Dem Ausstellungskatalog nach zu urteilen, der Farbreproduktionen von 213 Drucken enthält, von denen viele sehr schön sind, hätte aus der Sammlung Van Vleck eine größere und ästhetisch überlegene Ausstellung zusammengestellt werden können. Aber Frau Muellers Absicht war etwas anderes als eine Greatest-Hits-Show. Sie wollte die Geschichte der Utagawa-Schule erzählen und dabei etwas von der Komplexität der japanischen Druckgrafik im Allgemeinen vermitteln.

Um das Beste aus der Ausstellung herauszuholen, müssen Sie also die Ausstellungsetiketten, die Texttafeln und vor allem die wissenschaftlichen Aufsätze des Katalogs lesen. Sie erfahren zum Beispiel, warum es so viele Künstler namens Utagawa gab: Es war japanischer Brauch, dass erfolgreiche Lehrlinge die Namen ihrer verehrten Meister annahmen.

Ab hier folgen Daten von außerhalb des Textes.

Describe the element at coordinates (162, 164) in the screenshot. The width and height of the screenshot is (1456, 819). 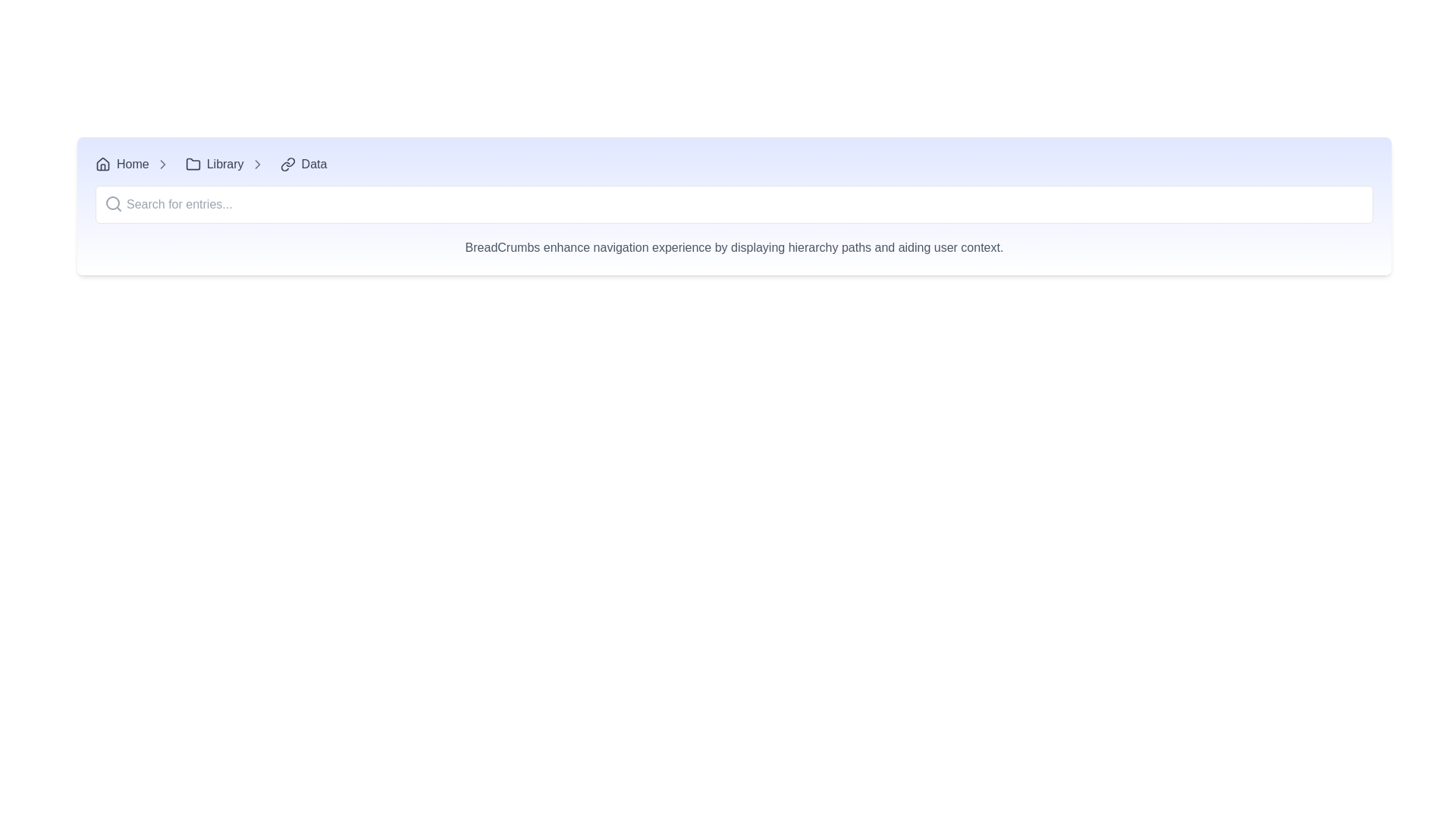
I see `the visual delimiter icon in the breadcrumb navigation that separates 'Home' and 'Library'` at that location.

Sie erfahren auch, wie sich die ersten beiden Studenten von Utagawa Toyoharu zu unterschiedlichen Spezialisierungsbereichen hingezogen haben: Toyokuni zu Kabuki-Schauspielerdrucken und Toyohiro zu Landschaften. Nachfolgende Generationen von Künstlern diversifizierten sich weiter ?? in Kriegerdrucke, mythische Parodien und andere Genres ?? und sie arbeiteten manchmal zusammen. Drucke in der Ausstellung zeigen zum Beispiel, wie Hiroshige und Kunisada transzendental schöne Landschaften und wunderschön gekleidete Frauen kombinierten.

Der Lesestoff gibt einen Einblick in die komplexen Beziehungen zwischen Künstlern, Handwerkern, die die Holzblöcke schneiden, Druckgrafikern, die die Drucke gezogen haben, und Mäzenen und Verlegern, die die Finanzierung bereitgestellt haben. Durch die strategischen Bemühungen der Künstler wurde der Name Utagawa zu einer so starken Marke, dass heute mehr als die Hälfte aller überlebenden Ukioy-e-Drucke von der Utagawa-Schule stammen.

Vieles von dem, was diese Ausstellung bereichernd macht, könnte man übersehen, wenn man den Katalog überspringt. Das ist in Ordnung, denn die Show ist visuell lohnend genug. Aber diejenigen, die die Lektüre durchführen, können mit einer Idee hervorgehen, über die es in Bezug auf die Kunst heute nachzudenken lohnt: dass eine Umgebung der Unreinheit und Komplexität ?? moralisch, wirtschaftlich und sonst ?? könnte genau das sein, was eine blühende künstlerische Kultur braucht.